--- Start of Selection ---

For Terms & Conditions of specific offers &/or fares, please request at the time of booking.

Definitions:- In these conditions "the Company "means RB Sport & Travel; "the customer "means the person(s) or company to whom this document is addressed.

Conditions:- General conditions of sale. These conditions shall  form the basis of the contract between the Company and the customer not withstanding anything to the contrary in the customer's standard conditions of purchase, these conditions shall apply except so far as expressly agreed in writing by the head office of the Company.  No servant or agent of the Company has the power to vary these conditions orally, or to make representations or promises about the condition of goods, their fitness for any purpose or any other matter what so ever.

Order acceptance:- Unless otherwise expressly stated in writing, all quotations & estimates by the Company are valid at the time of issue subject to availability and are invitations to treat. The customer's order is an offer and will become binding upon the Company posting its confirmation of the order.  A confirmed order may only be cancelled or varied with the Company's consent, the giving of the Company's consent shall not in any way prejudice the Company's right to recover from the customer full compensation for any loss or expense from such cancellation or variation. The right to sub-contract any order or part of any order is reserved.

Guarantee:- The customer shall carry out a thorough inspection as to the accuracy of the tickets / confirmation forms within a reasonable time of their receipt and shall contact the company initially by phone or fax or E-mail and give written notification to the head office of the Company forthwith, of any defects that a reasonable examination would have revealed. In the case of other complaints, the customer shall give written notification of the complaint within 5 days from the date of the incident. Subject to compliance with the above obligations, which shall be a condition precedent to the Company's liability, the Company will repair or replace (at its option) any components of the Company's manufacture that fail due to faulty materials or workmanship. In case of components or products not of the Company's manufacture but supplied by the Company as part of a contract or order the Company will assign to the customer its rights against its supplier and the rights shall be taken in extinction of and substitution for any rights which the customer would otherwise have against the Company. The liability of the Company under this guarantee shall be limited to the invoice value of the component part of the ticket and the Company shall not be liable for any consequential loss or damage howsoever caused. It shall be the duty of the customer to insure against such consequential loss and to hold the Company harmless therefore.

--- End of Selection ---
--- Start of Supplied records ---

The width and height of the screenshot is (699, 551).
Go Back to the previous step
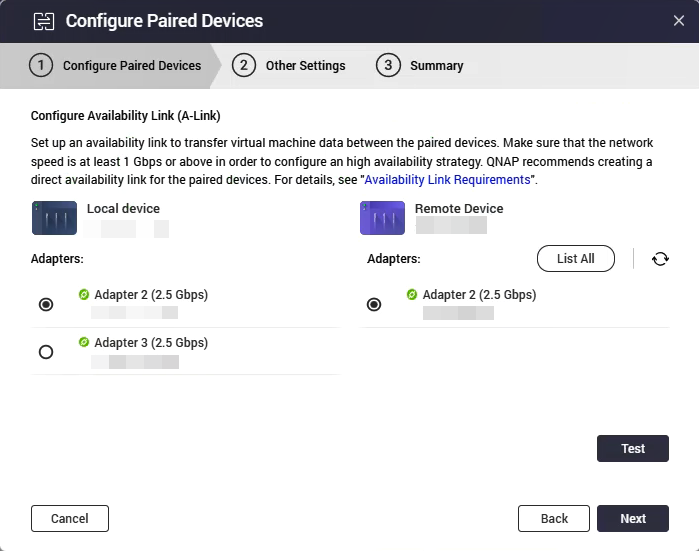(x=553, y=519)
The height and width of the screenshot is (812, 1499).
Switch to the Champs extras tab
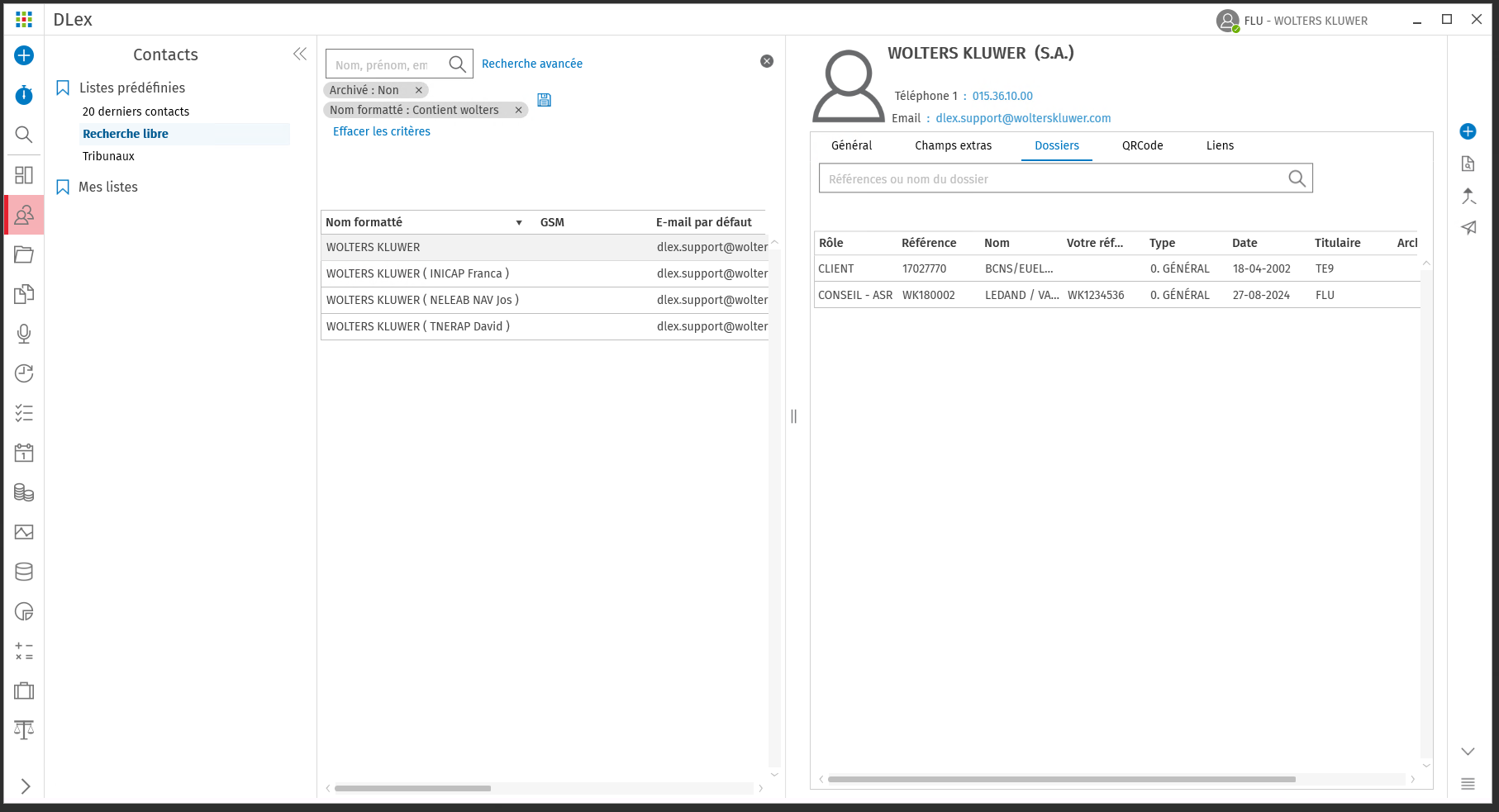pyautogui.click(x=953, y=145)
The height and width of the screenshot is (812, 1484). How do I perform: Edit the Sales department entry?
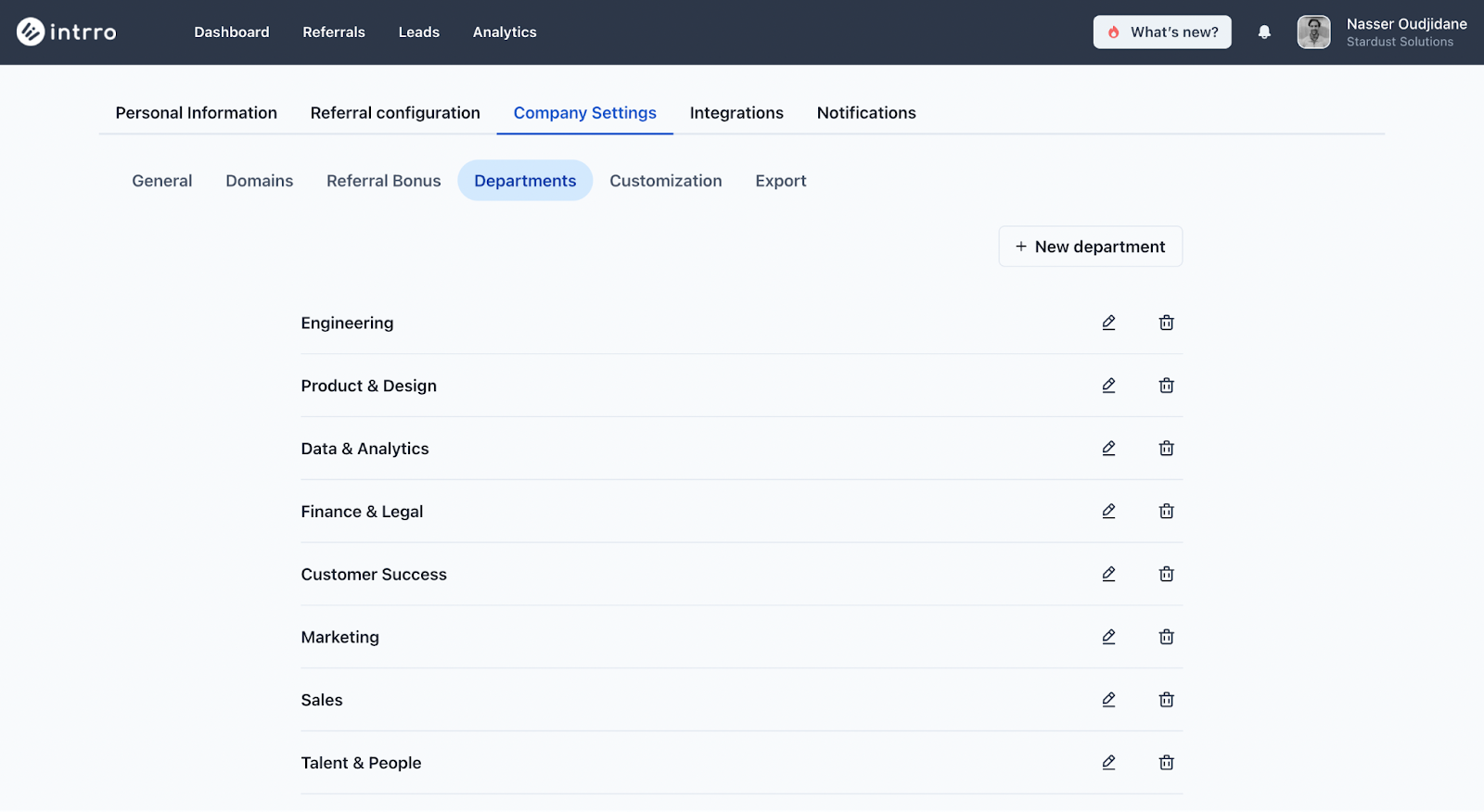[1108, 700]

--- End of Supplied records ---

Problems to work on:
1) In the terms and conditions, reproduce word for word the stretch from "Definitions:- In these" through "document is addressed.".
2) Under the terms and conditions, within how many days must the customer give written notification of complaints other than defects in the tickets or confirmation forms?

Task-by-task answers:
1)
Definitions:- In these conditions "the Company "means RB Sport & Travel; "the customer "means the person(s) or company to whom this document is addressed.

2) Within 5 days from the date of the incident.